By such actions, the federal and state governments, and the hysterical warmongers from the upper middle class, want to abolish freedom of expression and introduce a form of collective liability. This has not happened in Germany since the anti-Semitic vitriol of the Nazis.
In Germany, all the establishment parties have thrown their weight behind the government of Olaf Scholz (SPD) to increase arms spending and prepare for military intervention in Russia. The Left Party, a member of the state government in Berlin and in other federal states, is no exception. Its representatives like Gregor Gysi or Dietmar Bartsch even attack the federal government from the right and demand tougher sanctions that hit the Russian population hard.
The attack on the Lomonosov International School is the immediate result of the attacks on Russian institutions but is by no means an isolated case. Ethnic Russians and Russian institutions in Germany have experienced hostility and open attacks on an unprecedented scale since the beginning of the war.

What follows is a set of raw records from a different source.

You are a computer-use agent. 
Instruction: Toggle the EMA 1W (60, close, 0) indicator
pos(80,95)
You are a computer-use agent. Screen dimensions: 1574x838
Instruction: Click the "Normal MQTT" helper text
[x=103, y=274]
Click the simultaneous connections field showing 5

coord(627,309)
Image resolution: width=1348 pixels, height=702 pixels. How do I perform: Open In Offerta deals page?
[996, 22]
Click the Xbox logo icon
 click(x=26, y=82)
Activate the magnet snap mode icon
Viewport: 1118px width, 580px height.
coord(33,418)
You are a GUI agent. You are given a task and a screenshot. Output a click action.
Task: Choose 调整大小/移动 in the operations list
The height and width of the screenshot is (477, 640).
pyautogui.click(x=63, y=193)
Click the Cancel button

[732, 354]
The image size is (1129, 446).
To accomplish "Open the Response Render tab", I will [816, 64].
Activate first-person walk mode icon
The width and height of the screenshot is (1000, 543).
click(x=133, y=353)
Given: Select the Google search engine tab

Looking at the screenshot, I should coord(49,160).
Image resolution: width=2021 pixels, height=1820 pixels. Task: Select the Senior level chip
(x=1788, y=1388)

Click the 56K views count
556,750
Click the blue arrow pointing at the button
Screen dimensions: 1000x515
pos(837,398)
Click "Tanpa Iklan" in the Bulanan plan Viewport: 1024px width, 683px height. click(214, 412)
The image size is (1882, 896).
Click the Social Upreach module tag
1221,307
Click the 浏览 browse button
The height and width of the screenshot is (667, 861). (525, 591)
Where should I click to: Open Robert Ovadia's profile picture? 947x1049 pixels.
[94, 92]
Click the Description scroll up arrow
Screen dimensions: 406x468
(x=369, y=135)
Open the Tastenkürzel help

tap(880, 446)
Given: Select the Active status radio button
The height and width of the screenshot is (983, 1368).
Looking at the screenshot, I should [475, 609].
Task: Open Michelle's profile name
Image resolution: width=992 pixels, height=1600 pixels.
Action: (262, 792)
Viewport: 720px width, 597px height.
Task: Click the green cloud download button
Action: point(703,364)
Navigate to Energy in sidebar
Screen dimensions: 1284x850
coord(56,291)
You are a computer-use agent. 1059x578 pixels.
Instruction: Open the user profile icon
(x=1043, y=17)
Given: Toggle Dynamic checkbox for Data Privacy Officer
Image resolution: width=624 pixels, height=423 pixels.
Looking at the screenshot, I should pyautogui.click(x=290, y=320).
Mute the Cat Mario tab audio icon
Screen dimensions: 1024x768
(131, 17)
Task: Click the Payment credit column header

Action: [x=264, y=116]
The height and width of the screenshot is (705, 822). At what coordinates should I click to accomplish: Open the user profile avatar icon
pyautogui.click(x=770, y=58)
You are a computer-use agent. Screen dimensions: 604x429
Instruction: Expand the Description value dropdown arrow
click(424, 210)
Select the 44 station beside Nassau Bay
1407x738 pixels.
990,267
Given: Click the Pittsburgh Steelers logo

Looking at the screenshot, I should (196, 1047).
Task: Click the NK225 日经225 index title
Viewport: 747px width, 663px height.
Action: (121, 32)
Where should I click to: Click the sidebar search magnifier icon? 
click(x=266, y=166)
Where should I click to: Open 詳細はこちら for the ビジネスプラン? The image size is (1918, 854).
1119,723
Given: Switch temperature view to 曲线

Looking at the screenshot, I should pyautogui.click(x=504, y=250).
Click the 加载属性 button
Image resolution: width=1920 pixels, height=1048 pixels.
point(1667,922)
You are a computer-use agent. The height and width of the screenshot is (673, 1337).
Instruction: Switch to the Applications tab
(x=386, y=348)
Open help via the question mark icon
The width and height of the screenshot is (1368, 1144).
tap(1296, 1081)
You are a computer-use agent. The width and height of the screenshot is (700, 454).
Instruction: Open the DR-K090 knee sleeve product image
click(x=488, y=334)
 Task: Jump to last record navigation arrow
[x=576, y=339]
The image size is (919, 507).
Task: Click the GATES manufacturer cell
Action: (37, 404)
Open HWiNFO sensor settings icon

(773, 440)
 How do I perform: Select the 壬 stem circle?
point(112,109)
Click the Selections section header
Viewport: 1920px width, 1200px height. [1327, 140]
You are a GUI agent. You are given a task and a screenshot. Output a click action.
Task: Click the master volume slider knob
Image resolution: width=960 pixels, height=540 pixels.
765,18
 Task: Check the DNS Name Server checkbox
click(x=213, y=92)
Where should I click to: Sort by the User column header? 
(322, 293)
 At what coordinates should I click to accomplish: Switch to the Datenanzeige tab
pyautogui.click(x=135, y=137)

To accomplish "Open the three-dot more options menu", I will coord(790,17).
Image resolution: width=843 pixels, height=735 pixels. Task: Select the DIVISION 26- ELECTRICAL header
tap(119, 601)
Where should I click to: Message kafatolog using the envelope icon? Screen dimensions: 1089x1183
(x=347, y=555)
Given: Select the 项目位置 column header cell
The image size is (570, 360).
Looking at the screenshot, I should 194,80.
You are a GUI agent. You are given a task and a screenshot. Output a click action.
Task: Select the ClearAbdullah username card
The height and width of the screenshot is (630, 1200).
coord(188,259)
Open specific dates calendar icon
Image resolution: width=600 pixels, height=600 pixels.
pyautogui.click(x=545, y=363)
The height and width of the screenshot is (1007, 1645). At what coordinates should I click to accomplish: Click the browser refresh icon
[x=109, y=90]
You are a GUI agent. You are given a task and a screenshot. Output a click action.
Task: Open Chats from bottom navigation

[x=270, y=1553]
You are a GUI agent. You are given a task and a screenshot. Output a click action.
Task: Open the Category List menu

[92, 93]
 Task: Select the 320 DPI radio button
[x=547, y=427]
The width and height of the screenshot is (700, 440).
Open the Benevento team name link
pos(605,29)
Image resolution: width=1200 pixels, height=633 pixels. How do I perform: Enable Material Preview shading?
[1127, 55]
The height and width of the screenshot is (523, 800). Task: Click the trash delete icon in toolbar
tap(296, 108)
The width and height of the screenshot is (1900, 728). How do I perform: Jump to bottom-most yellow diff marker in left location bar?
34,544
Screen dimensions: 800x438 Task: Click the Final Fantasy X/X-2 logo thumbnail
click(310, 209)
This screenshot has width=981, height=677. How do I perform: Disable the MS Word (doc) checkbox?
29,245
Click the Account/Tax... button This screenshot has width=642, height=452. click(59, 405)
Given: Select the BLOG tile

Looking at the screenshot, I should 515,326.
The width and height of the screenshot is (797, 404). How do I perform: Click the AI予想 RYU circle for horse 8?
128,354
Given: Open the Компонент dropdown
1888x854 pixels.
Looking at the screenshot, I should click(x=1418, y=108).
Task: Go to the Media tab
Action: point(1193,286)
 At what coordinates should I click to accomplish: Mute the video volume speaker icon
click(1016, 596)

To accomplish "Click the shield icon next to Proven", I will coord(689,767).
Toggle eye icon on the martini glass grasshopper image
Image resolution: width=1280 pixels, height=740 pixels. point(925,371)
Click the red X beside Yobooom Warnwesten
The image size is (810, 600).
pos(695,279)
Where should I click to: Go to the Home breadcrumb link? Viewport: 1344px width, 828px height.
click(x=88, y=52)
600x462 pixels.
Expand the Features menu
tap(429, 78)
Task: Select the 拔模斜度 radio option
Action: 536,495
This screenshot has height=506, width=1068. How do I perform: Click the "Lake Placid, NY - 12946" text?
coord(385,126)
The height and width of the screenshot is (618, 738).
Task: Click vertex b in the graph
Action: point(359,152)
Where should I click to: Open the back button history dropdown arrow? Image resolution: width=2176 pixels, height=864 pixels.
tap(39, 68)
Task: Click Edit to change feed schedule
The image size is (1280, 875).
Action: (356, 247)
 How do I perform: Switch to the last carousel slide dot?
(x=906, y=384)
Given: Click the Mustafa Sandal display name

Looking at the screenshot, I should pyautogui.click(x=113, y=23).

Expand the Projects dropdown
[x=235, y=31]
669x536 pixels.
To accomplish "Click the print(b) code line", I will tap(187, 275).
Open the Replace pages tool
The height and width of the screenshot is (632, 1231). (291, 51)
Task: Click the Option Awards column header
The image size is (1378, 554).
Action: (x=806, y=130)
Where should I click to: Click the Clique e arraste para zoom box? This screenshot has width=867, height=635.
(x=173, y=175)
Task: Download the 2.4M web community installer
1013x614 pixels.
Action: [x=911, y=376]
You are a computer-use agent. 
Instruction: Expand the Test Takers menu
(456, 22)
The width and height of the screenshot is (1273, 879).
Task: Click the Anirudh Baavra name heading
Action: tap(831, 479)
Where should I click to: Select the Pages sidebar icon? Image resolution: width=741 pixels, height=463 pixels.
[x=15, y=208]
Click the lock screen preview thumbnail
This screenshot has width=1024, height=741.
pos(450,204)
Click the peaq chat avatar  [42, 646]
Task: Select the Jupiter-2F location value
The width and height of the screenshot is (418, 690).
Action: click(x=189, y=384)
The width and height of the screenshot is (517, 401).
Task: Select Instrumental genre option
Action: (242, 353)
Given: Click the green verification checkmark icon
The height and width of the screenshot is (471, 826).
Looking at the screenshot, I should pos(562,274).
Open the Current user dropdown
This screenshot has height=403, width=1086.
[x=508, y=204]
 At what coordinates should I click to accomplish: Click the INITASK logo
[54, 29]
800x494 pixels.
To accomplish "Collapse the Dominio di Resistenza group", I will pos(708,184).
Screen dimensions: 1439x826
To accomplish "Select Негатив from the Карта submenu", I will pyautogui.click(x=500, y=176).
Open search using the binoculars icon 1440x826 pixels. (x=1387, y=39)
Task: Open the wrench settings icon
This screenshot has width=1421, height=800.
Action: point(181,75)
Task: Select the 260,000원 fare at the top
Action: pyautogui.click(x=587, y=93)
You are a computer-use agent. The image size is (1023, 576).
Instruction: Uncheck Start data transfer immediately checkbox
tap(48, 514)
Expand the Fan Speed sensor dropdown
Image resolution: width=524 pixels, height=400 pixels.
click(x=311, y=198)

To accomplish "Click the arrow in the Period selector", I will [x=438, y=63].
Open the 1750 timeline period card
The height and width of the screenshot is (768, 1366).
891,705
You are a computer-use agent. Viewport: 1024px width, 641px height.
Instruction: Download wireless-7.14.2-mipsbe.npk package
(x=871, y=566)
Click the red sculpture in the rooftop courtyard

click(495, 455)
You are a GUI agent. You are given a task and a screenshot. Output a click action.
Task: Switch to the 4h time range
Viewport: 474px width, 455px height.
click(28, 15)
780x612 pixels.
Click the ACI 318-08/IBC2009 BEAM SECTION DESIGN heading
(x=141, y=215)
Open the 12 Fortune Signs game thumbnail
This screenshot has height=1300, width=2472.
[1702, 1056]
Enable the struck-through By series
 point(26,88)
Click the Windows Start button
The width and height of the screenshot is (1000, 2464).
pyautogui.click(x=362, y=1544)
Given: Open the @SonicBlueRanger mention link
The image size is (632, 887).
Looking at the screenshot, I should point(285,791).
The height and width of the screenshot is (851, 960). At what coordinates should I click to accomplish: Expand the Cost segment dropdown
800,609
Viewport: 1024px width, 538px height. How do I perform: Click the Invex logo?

According to police data, around 100 attacks have been registered in the capital alone since February 24. Nationwide, there have been such 318 criminal incidents. Often it is damage to property, insults, and threats. Several Russian associations have been attacked, as have private individuals and even embassy staff. On March 8, the Russian House of Science and Culture was daubed with the words “Murderer.”